> Task requirements
Convert the listing, from its first line up to and including the line that contains "[x=1456, y=211]", into a JSON list of strings with one string per line and blank lines omitted.

> Material provided
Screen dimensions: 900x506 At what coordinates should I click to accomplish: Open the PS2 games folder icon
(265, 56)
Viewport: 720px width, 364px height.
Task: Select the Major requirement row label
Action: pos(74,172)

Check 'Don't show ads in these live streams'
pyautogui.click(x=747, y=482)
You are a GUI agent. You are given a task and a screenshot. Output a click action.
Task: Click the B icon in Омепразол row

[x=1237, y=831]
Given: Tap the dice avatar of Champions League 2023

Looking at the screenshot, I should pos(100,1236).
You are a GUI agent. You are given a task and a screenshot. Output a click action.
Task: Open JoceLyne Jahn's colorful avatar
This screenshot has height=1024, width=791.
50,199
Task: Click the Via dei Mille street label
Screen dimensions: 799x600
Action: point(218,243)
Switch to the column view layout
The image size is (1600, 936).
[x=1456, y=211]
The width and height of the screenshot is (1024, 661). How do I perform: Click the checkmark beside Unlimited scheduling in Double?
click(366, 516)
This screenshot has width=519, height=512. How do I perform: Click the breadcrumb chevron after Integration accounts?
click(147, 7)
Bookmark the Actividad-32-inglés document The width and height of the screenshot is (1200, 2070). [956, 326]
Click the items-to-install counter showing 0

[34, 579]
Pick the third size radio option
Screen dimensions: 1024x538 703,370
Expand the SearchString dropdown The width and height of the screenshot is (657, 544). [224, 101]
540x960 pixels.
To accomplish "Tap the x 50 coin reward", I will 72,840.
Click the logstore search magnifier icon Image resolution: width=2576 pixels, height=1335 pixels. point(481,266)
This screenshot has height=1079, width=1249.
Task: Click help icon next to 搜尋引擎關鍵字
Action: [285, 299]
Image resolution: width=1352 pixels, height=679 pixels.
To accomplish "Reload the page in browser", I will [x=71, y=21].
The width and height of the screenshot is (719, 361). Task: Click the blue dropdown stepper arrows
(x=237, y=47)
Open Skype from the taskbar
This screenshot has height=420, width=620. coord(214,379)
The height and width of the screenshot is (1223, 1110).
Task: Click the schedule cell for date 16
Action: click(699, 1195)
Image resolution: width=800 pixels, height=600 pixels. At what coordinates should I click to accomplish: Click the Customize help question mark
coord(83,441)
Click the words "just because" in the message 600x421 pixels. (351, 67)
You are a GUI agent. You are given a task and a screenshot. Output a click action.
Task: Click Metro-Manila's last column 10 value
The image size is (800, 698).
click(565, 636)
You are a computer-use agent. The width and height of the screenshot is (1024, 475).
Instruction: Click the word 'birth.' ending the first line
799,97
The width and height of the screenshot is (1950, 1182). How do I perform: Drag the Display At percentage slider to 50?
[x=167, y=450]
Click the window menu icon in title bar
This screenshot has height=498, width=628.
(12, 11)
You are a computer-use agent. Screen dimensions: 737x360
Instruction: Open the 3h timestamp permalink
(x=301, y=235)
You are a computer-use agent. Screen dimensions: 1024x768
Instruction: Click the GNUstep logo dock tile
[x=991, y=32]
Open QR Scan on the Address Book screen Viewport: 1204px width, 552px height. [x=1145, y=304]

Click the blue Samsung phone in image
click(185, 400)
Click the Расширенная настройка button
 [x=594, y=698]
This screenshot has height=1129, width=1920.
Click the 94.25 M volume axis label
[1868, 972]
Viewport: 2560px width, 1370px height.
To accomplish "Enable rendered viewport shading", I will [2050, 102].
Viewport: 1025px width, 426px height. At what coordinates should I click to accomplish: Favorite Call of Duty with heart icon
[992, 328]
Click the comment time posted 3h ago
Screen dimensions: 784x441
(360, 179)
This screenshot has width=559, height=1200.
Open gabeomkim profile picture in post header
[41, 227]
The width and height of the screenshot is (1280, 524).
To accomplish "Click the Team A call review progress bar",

> Solution for this task
[
  "Screen dimensions: 900x506 At what coordinates should I click to accomplish: Open the PS2 games folder icon",
  "(265, 56)",
  "Viewport: 720px width, 364px height.",
  "Task: Select the Major requirement row label",
  "Action: pos(74,172)",
  "Check 'Don't show ads in these live streams'",
  "pyautogui.click(x=747, y=482)",
  "You are a GUI agent. You are given a task and a screenshot. Output a click action.",
  "Task: Click the B icon in Омепразол row",
  "[x=1237, y=831]",
  "Given: Tap the dice avatar of Champions League 2023",
  "Looking at the screenshot, I should pos(100,1236).",
  "You are a GUI agent. You are given a task and a screenshot. Output a click action.",
  "Task: Open JoceLyne Jahn's colorful avatar",
  "This screenshot has height=1024, width=791.",
  "50,199",
  "Task: Click the Via dei Mille street label",
  "Screen dimensions: 799x600",
  "Action: point(218,243)",
  "Switch to the column view layout",
  "The image size is (1600, 936).",
  "[x=1456, y=211]"
]